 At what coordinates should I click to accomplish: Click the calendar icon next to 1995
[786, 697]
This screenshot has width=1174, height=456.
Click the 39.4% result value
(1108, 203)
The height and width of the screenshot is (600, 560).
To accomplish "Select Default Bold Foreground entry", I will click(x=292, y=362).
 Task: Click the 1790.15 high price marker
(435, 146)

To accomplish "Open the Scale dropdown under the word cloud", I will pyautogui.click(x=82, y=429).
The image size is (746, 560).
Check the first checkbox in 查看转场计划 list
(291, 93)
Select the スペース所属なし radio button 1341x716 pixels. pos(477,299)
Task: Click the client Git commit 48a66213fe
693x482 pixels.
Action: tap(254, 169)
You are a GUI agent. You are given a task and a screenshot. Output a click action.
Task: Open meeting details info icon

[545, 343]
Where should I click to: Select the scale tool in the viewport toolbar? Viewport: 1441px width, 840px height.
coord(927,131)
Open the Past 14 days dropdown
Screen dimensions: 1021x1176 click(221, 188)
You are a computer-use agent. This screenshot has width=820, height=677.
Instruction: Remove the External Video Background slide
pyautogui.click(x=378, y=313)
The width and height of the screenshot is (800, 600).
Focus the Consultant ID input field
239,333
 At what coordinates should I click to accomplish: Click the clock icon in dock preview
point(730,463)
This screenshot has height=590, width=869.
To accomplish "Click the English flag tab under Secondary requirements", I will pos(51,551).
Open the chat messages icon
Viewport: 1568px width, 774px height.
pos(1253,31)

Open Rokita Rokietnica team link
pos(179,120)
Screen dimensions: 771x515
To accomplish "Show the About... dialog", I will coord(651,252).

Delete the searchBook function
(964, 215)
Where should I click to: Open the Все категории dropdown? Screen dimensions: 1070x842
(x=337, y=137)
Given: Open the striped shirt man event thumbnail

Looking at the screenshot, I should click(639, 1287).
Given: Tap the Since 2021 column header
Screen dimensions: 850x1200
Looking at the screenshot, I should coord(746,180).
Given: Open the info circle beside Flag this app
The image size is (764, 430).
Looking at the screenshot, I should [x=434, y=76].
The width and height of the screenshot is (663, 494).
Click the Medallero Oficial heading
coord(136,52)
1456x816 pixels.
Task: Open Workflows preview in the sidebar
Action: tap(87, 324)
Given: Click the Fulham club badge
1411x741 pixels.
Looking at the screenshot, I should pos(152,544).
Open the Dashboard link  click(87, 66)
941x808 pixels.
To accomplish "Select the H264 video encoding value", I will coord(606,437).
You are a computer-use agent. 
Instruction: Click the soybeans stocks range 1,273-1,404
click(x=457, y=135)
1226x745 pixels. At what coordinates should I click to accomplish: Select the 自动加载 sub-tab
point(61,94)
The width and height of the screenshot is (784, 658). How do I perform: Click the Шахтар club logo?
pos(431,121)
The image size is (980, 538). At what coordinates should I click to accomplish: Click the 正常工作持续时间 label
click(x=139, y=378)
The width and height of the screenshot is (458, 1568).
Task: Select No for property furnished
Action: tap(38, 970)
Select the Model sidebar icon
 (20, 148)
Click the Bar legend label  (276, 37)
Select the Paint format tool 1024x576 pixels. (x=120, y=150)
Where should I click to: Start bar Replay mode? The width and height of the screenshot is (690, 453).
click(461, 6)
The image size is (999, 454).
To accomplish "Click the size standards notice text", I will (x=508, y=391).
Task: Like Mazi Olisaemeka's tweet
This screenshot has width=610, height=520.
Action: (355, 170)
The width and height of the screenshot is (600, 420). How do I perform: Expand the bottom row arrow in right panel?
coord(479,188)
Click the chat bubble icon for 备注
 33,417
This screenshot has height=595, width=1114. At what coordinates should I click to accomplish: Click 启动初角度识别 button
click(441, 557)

------------------------------------

• **PROMPT**:
Copy out every line of the listing that includes the string "agent".

• **RESPONSE BOX**:
You are a GUI agent. You are given a task and a screenshot. Output a click action.
You are a computer-use agent. This screenshot has width=820, height=677.
You are a computer-use agent. 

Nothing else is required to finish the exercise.